La última vez que nos vimos fue frente al nuevo hotel de la calle Ramón y Cajal, donde el viejo Firestone. Le estaban dando los últimos retoques antes de su inauguración y mientras explicaba la piel blanca que lo envuelve y su origen, Juan Antonio Horrach-Moyà intentaba moderar un entusiasmo que le salía por los cuatro costados. El edificio estaba diseñado por un arquitecto mallorquín que trabaja habitualmente con la familia y eso para Juan-An era un mérito más. Tentado, en principio, por un nombre internacional, el tiempo –me dijo– le hizo inclinarse por uno de casa –el suyo habitual– y el resultado, además de óptimo, nada tenía que envidiar a lo que había deseado en origen. Se le veía muy satisfecho, pero esto no era nada excepcional. Juan-An era un hombre satisfecho, como era un hombre entusiasta y al mismo tiempo un hombre que prefería escuchar antes de opinar. Ponía una cara seria aunque relajada y escuchaba con pasión, una de sus virtudes. La pasión, digo. Por el negocio familiar y su expansión. Por los caballos y el trote. Por el arte contemporáneo –que vivía del brazo de su mujer Susy Gómez–. Por la celebración de la amistad (fue muy amigo de sus amigos). O por la isla, y aquí la pasión adquiría un tono discreto, sin exhibicionismos ni proclamas, que la hacía más verdadera. La generosidad, en él, era no sólo costumbre, sino placer. Aquella mañana nos prometimos una cena; ya no será.

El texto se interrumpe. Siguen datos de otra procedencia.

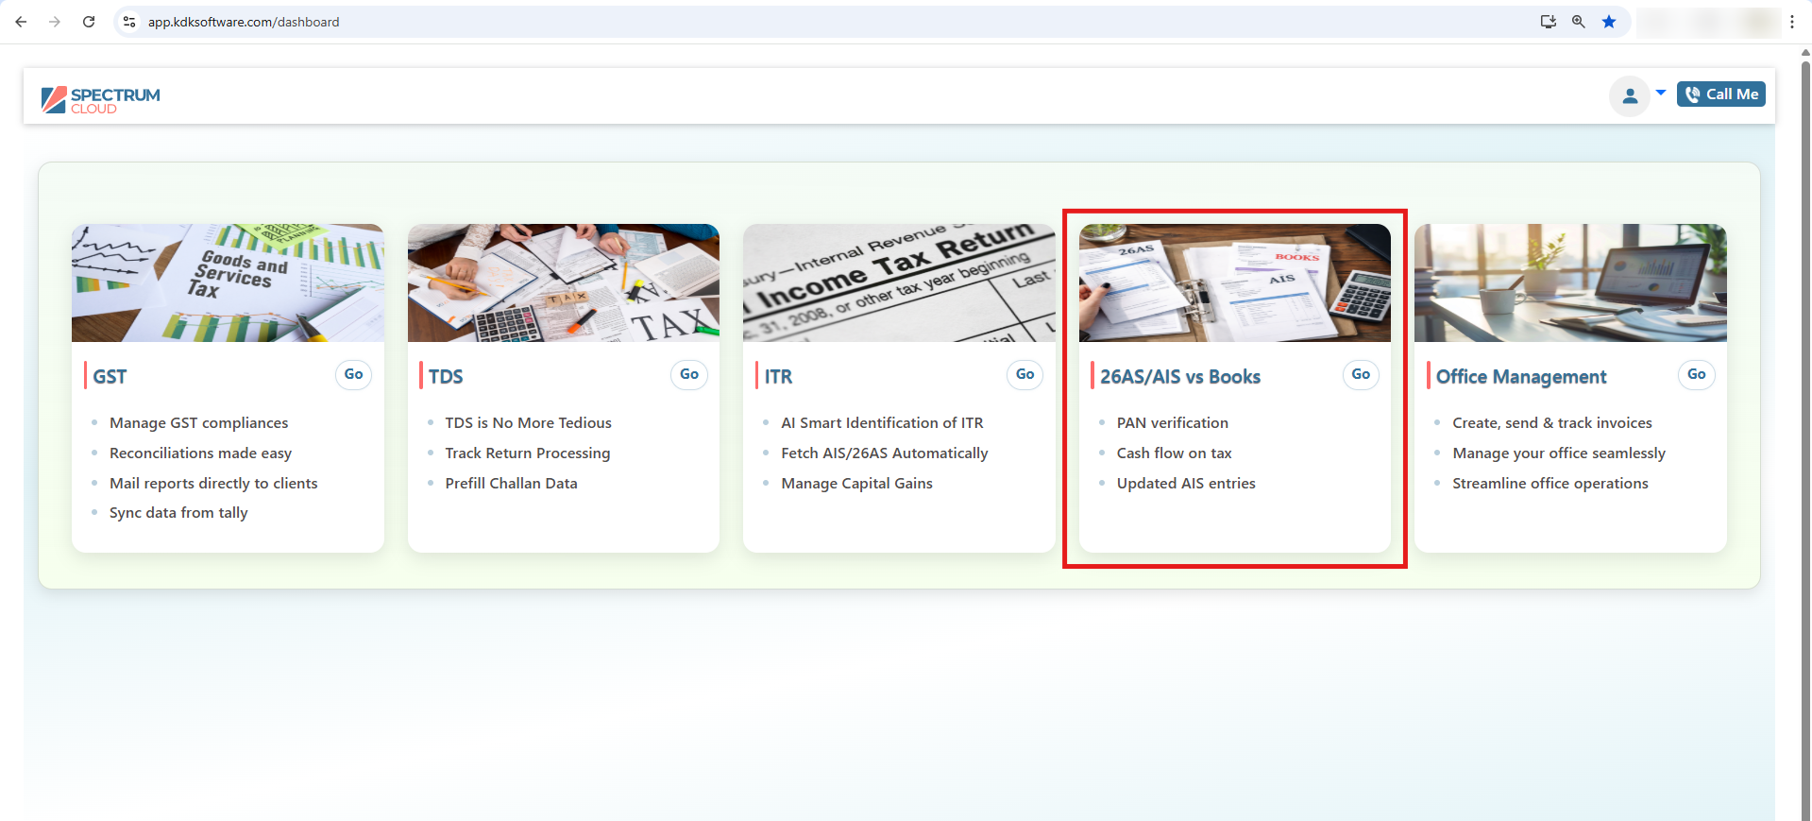This screenshot has height=821, width=1812.
Task: Click the user profile avatar icon
Action: tap(1629, 95)
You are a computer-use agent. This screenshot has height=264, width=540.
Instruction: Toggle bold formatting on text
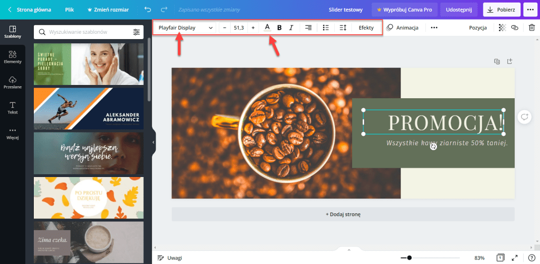coord(279,27)
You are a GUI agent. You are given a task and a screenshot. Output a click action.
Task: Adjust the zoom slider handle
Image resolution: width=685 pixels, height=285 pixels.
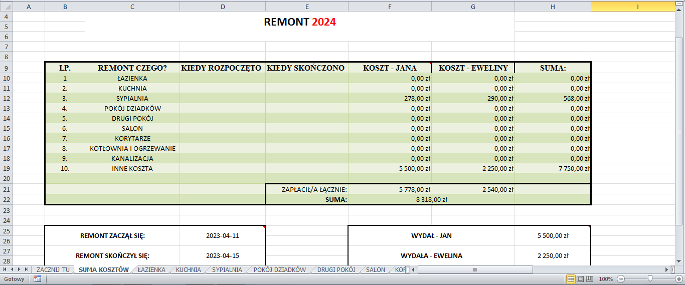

Fuimos vecinos de invierno en Son Armadans y lo fuimos de verano en la costa de Valldemossa –él en S’Estaca, yo en Sa Marina–, pero nuestra relación llegó antes de esa vecindad –en su caso más tardía en ambos sitios– y lo hizo a través del poeta y curator Enrique Juncosa que entonces aún no vivía en Mallorca. Juan An y yo nos encontrábamos a menudo en nuestro barrio de Palma y muchas mañanas de verano en el camí de S’Estaca –él en su Jeep negro, yo andando con mi perra Blixen, a quien una primavera buscamos por todo El Terreno y él la encontró– y siempre he de recordar lo que me dijo una vez decidió abandonar S’Estaca: «los lugares también mueren. Y hemos de saber decirles adiós». Compartimos el pavo de Navidad en la comida anual que celebraba en el hotel de la calle Balanguera, cenas en Sa Drassana y también en casas de amigos comunes (en Portella y en Tramuntana), presentaciones de libros, exposiciones y sobre todo la sensación, con él, de que todo estaba bien como estaba y no había por qué preocuparse por nada: el tiempo compartido como un oasis. Esto era, también, Juan Antonio Horrach-Moyà.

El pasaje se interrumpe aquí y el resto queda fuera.